INFORMATION SHOWN →
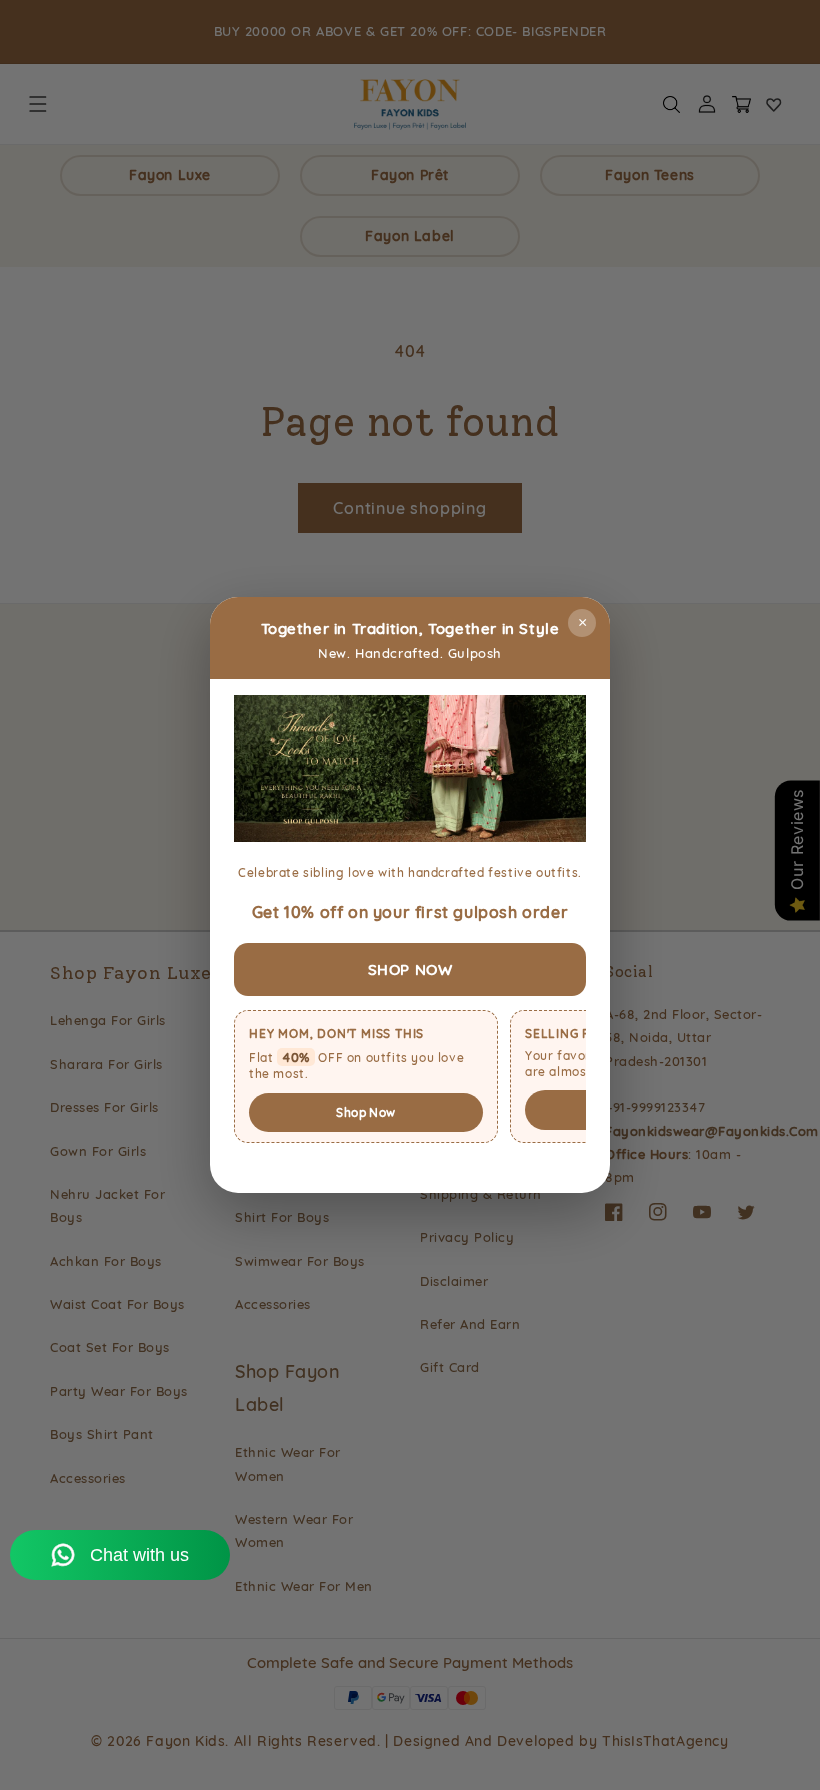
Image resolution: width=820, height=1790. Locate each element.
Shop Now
==
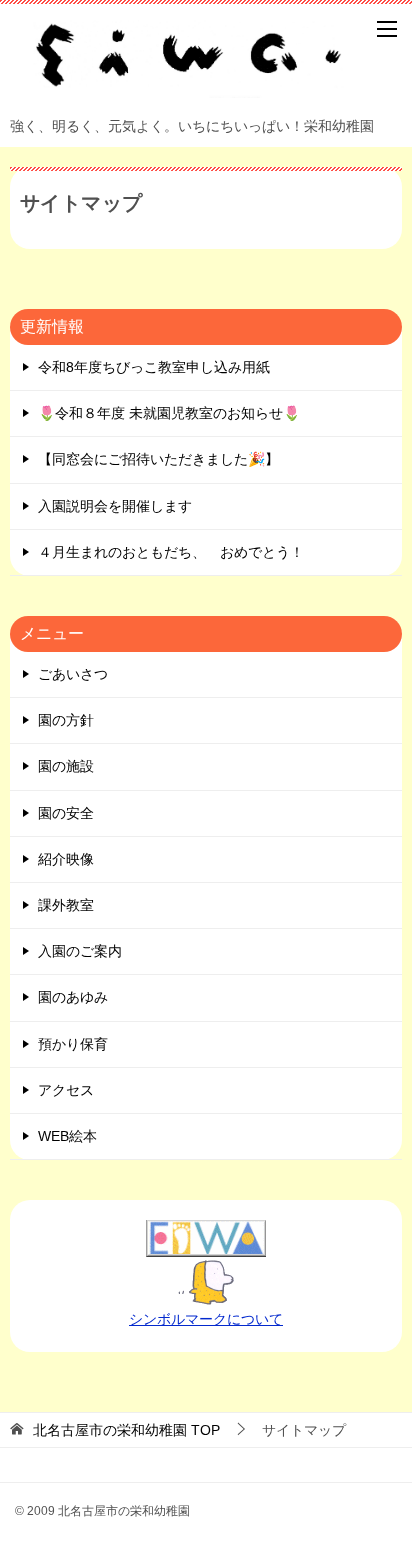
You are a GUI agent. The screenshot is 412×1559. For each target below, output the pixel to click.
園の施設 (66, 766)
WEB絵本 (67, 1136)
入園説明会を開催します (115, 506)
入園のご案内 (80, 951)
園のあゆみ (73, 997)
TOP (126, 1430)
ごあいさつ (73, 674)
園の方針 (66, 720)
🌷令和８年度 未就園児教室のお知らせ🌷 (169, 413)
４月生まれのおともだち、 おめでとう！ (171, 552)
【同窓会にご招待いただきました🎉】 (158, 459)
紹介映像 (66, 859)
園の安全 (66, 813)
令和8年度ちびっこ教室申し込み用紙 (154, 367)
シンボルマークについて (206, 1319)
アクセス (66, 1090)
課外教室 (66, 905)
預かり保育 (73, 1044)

WORK TASK → Find every line in the listing that has the string "each", then give the count by itself.

ANSWER BOX → 2